LES OLYMPIADES (WO IN PARIS DIE SONNE AUFGEHT)

Les Olympiades
Jacques Audiard, FR, 2021
105 min., OmdU
Wie sieht die Liebe im Digitalzeitalter aus? Wie kann sie in einer Millionenmetropole wie Paris mit ihrem Überangebot an Liebeshungrigen gelingen? Jacques Audiards neuer Film gibt eine ausgesprochen analoge Antwort darauf: Trotz aller Virtualität entscheidet am Ende das Körperliche. Ein kleines Meisterwerk voll sehnsüchtiger Blicke, zärtlicher Berührungen und berührender Momente.
Im Original heißt Jacques Audiards neuer Film schlicht Les Olympiades nach dem Gebäudekomplex im 13. Pariser Arrondissement, in dem Émilie wohnt. Mit der Lebensrealität und den Klischees einer Emily in Paris (TV-Serie, 2020) haben Audiards Émilie, Camille und Nora nichts zu tun. Der Filmemacher zeigt ein Paris abseits der Touristenströme, kein Paris der verliebten Pärchen, sondern eins der Arbeiter:innen. Eine Metropole voller Diversität und Gegensätze, die trotz aller Widersprüche immer auch ein Ort der Inklusion ist. Denn was die Menschen – völlig ungeachtet ihrer Herkunft und sexuellen Präferenzen und der Verletzungen, die sie in der digitalen und analogen Welt erlitten haben – am Ende verbindet, ist der Wunsch, zu lieben und geliebt zu werden. So schön und gleichzeitig selbstverständlich hat man das selten gesehen.

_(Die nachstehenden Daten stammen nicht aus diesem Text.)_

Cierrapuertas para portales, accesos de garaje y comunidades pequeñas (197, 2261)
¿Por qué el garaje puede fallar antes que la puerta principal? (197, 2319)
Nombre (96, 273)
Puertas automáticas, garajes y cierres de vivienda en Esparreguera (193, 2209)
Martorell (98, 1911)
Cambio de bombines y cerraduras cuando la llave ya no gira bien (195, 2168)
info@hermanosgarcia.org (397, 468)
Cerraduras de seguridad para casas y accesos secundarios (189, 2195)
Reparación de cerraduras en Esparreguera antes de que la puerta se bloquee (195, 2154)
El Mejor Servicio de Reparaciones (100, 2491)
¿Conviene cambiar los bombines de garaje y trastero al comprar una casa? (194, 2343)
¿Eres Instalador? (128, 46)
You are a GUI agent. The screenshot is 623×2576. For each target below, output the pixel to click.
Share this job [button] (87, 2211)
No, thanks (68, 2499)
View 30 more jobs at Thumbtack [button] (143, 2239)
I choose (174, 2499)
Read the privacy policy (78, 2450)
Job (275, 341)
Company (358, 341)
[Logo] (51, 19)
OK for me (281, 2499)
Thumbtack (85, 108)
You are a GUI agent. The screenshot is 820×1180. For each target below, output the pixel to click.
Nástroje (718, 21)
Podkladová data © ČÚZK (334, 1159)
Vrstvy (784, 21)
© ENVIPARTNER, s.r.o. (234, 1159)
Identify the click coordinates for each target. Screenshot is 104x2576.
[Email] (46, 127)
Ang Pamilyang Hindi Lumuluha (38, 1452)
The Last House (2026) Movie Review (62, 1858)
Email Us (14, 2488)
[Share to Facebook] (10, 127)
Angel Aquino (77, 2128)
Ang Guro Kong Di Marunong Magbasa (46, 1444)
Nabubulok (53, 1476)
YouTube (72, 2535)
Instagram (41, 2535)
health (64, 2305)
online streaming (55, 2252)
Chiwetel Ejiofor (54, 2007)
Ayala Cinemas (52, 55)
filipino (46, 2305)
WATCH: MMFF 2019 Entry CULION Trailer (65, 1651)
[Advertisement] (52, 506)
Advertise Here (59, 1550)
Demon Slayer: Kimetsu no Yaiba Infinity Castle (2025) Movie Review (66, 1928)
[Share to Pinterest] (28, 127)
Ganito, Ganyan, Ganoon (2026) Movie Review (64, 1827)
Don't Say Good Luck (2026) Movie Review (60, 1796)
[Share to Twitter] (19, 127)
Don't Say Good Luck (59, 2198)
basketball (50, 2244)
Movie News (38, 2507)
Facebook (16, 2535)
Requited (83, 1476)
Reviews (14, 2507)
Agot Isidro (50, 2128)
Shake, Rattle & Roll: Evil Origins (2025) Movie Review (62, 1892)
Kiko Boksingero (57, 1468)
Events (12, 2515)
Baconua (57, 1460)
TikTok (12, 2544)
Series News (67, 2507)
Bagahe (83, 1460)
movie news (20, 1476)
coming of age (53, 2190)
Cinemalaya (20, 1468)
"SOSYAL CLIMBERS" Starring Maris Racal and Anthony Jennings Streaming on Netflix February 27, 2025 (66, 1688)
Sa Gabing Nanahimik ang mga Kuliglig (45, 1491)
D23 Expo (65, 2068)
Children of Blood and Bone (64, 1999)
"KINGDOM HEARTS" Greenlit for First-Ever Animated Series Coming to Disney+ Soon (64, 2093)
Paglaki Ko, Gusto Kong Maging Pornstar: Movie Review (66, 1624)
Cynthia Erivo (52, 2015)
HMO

Die Liebe in diesem Film lässt einen buchstäblich aus den Latschen kippen. Wenn Nora (Noémie Merlant) ihrer Internetbekanntschaft Amber Sweet (Jehnny Beth) das erste Mal von Angesicht zu Angesicht gegenübersteht, geht sie ohnmächtig zu Boden. Monatelange Videotelefonate konnten sie nicht auf diesen Moment vorbereiten. Angesichts einer realen Begegnung verblasst jede digitale Kommunikation. Jacques Audiards neuer Film ist reich an solchen Szenen, in denen die pure Freude des Physischen obsiegt.

Klingt kompliziert, ist bei Audiard aber federleicht. Die in drei Kapitel eingeteilte Handlung basiert auf drei Kurzcomics des New Yorker Cartoonisten Adrian Tomine. Audiard hat sie gemeinsam mit Léa Mysius (Ava) und Céline Sciamma (Tomboy, Porträt einer jungen Frau in Flammen) als Drehbuch adaptiert. Es bewegt sich geschmeidig zwischen den Figuren und Handlungssträngen hin und her. Was begeistert, ist die Nonchalance, mit der hier von Liebe und Sex erzählt wird. Letztgenannter ist weder verschämt noch übertrieben stilisiert inszeniert, sondern so auf die Leinwand geworfen, wie er sein sollte: entspannt, unkompliziert und doch innig und intim.